- [TEXTE À LIRE]

« Beaucoup de lecteurs (…) ont demandé une explication du modèle IS-LM. (…)

Rappelons qu’IS-LM fait référence, d'une part, à la relation entre l’investissement (I) et l’épargne (S) et, d'autre part, à la relation entre la liquidité (L) et la monnaie (M) (…). La première chose que vous devez savoir est qu’il y a plusieurs manières correctes d’expliquer le modèle IS-LM, parce qu’il s’agit d’un modèle mettant en interaction plusieurs marchés et vous pouvez ainsi y entrer via différents angles ; chacun d’entre eux peut constituer un bon point de départ.

Mon approche favorite consiste à considérer IS-LM comme une manière de réconcilier deux approches à première vue incompatibles à propos de la détermination des taux d’intérêt. Selon l’une d’entre elles, le taux d’intérêt est déterminé par l’offre et la demande de fonds prêtables, de capitaux : c’est l’approche par les "fonds prêtables". Selon la seconde, le taux d’intérêt est déterminé par l’arbitrage entre les obligations, qui rapportent des intérêts à leur détenteur, et la monnaie, qui n’en rapporte pas, mais qui peut être utile pour réaliser des transactions et elle a par conséquent une valeur spéciale en raison de sa liquidité : c’est l’approche par la "préférence pour la liquidité". (Certes, des choses proches de la monnaie rapportent des intérêts, mais pas autant que les actifs les moins liquides.)

- [LISTE FOURNIE]
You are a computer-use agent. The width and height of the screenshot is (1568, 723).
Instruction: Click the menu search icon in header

* * *

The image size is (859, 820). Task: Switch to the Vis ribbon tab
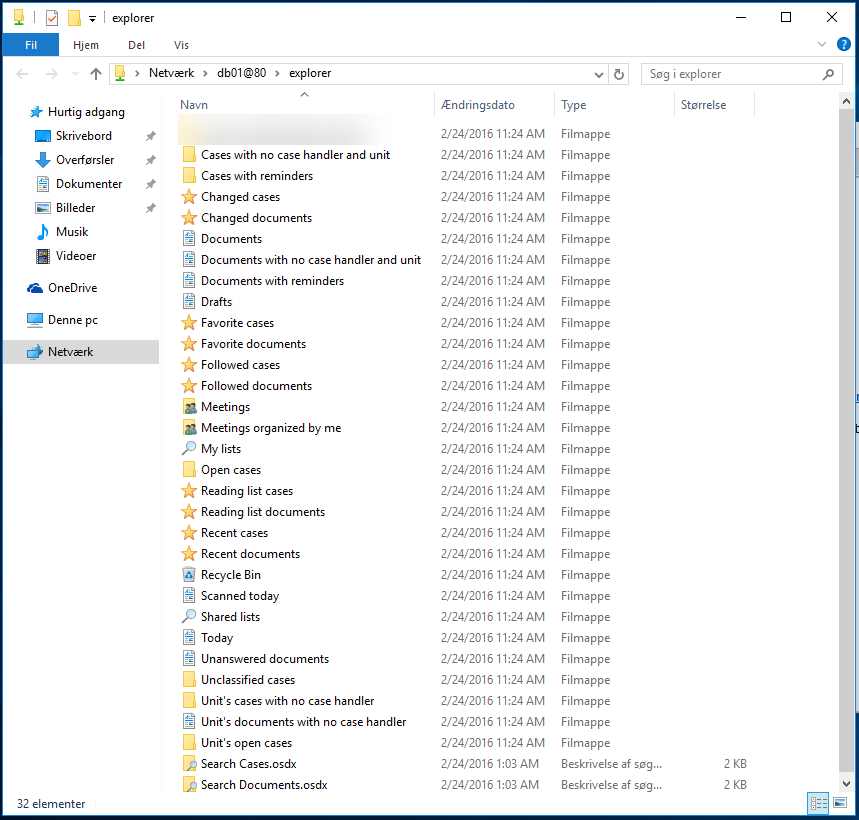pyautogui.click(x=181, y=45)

- [EXERCICE ÉCRIT]
Recopiez intégralement le texte sur le modèle IS-LM donné plus haut, sans y modifier quoi que ce soit.

- [RÉSULTAT OBTENU]
« Beaucoup de lecteurs (…) ont demandé une explication du modèle IS-LM. (…)

Rappelons qu’IS-LM fait référence, d'une part, à la relation entre l’investissement (I) et l’épargne (S) et, d'autre part, à la relation entre la liquidité (L) et la monnaie (M) (…). La première chose que vous devez savoir est qu’il y a plusieurs manières correctes d’expliquer le modèle IS-LM, parce qu’il s’agit d’un modèle mettant en interaction plusieurs marchés et vous pouvez ainsi y entrer via différents angles ; chacun d’entre eux peut constituer un bon point de départ.

Mon approche favorite consiste à considérer IS-LM comme une manière de réconcilier deux approches à première vue incompatibles à propos de la détermination des taux d’intérêt. Selon l’une d’entre elles, le taux d’intérêt est déterminé par l’offre et la demande de fonds prêtables, de capitaux : c’est l’approche par les "fonds prêtables". Selon la seconde, le taux d’intérêt est déterminé par l’arbitrage entre les obligations, qui rapportent des intérêts à leur détenteur, et la monnaie, qui n’en rapporte pas, mais qui peut être utile pour réaliser des transactions et elle a par conséquent une valeur spéciale en raison de sa liquidité : c’est l’approche par la "préférence pour la liquidité". (Certes, des choses proches de la monnaie rapportent des intérêts, mais pas autant que les actifs les moins liquides.)